You will see two types of win rate referenced inside Edge Navigator.
One is regular win rate — the percentage of individual trades that close as winners.
The other is 10-trade win rate (sometimes called 10-trade hit rate) — the percentage of rolling 10-trade sequences that end profitable overall.
They measure different things.
Regular Win Rate
Regular win rate answers a simple question: how often does a single trade close green?
If a strategy has a 40% win rate, that means 4 out of 10 trades win on average over a large sample.
People often assume that is weak. It is not.
Win rate alone says nothing about:
Size of winners
Size of losers
Duration of each
Now let’s separate probability from experience.
10-Trade Win Rate
The 10-trade win rate asks a more practical question:
If I take 10 trades in a row, how often do I end that group profitable?

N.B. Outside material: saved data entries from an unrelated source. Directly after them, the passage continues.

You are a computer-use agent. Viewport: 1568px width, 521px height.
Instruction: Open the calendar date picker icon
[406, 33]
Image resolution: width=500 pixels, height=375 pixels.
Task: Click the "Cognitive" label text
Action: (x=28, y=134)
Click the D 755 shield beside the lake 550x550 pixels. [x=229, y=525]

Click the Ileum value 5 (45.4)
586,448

It is not measuring how many trades won. It is measuring whether the 10-trade sequence as a whole made money.
You can have:
40% regular win rate
70% 10-trade win rate
That combination is common in asymmetric strategies.
Example 1 – High Win Rate, Negative Result
If you are unfamiliar with R and how we size trades, review this first:
https://research.edgenavigator.com/p/what-is-r-in-trading
10 trades:
+1R
+1R
+1R
+1R
+1R
+1R
+1R
+1R
-5R
-5R
Regular win rate: 80%
Total: +8R − 10R = -2R
Most trades won. The sequence lost money.

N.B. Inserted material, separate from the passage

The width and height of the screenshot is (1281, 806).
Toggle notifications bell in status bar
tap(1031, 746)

Example 2 – Lower Win Rate, Positive Result
10 trades:
-1R
-1R
-1R
+3R
-1R
+4R
-1R
-1R
+2R
+3R
Regular win rate: 40%
Total: +12R − 6R = +6R
More losses than wins. The sequence made money.
That is the difference between counting winners and measuring outcomes.

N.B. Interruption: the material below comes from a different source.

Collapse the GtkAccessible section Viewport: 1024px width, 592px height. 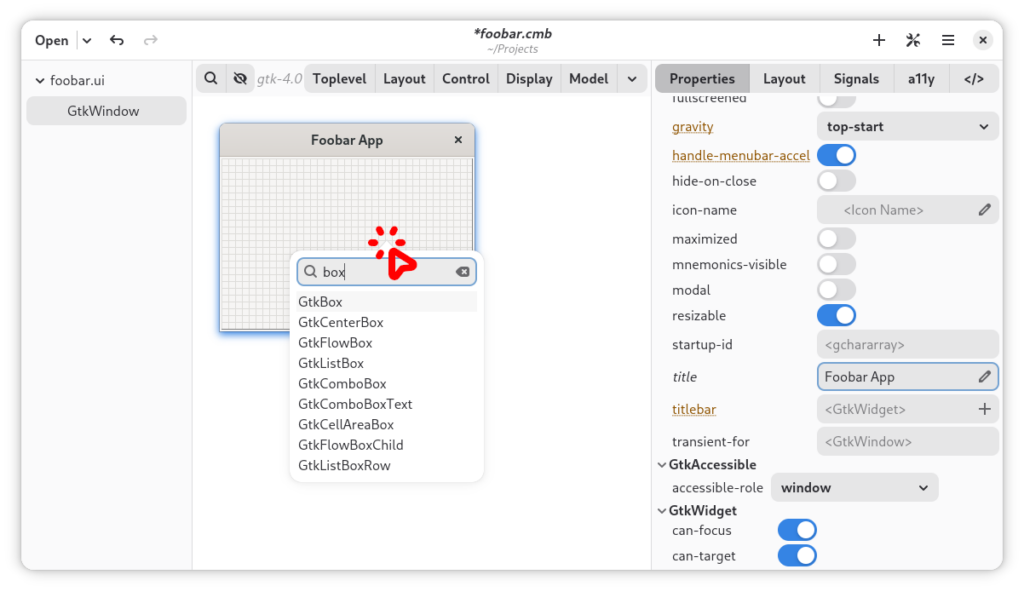pos(662,465)
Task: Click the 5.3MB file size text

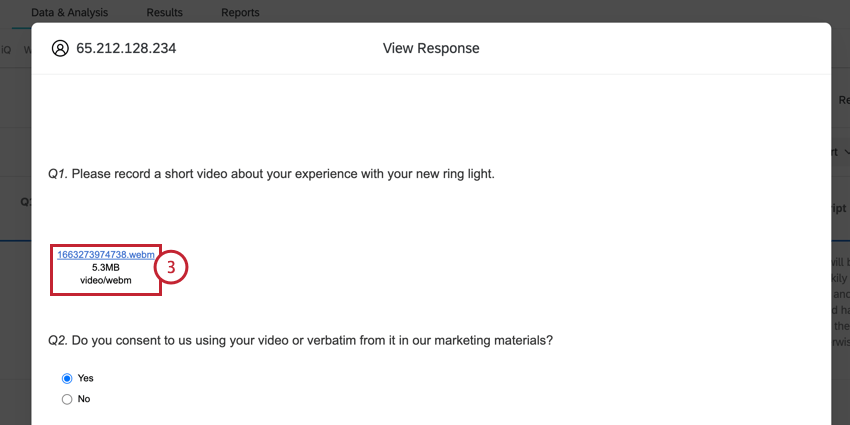Action: click(106, 268)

Now let’s talk about time.
Time in Winners vs. Time in Losers
Many disciplined strategies are built around small, predefined stops and larger upside targets. Losses are cut quickly. Winners are allowed to develop.
Imagine this pattern:
• Losing trades last 2 days on average
• Winning trades last 5 days on average
• Win rate = 40%
Out of 10 trades:
6 losses × 2 days = 12 days in losing trades
4 wins × 5 days = 20 days in winning trades
Even with a 40% win rate, you spend more time in winning trades than losing trades.
That changes the psychological experience.
You are not sitting in prolonged drawdowns. You are taking small losses quickly and spending more time in positions that are working.
When winners are larger in R and longer in duration, two things often happen:
The total R over 10 trades trends positive.
A high percentage of rolling 10-trade windows end profitable.
That is how a 40% regular win rate can produce a 65%–75% 10-trade win rate.
Regular win rate measures how often you are right on a single trade.
10-trade win rate measures how often discipline over a small sequence leads to net profit.
Both matter. But they answer different questions.
Inside Edge Navigator, we show both numbers because traders experience results in sequences, not isolated statistics. Regular win rate describes trade-level probability. 10-trade win rate describes what following the plan typically feels like over a realistic batch of trades.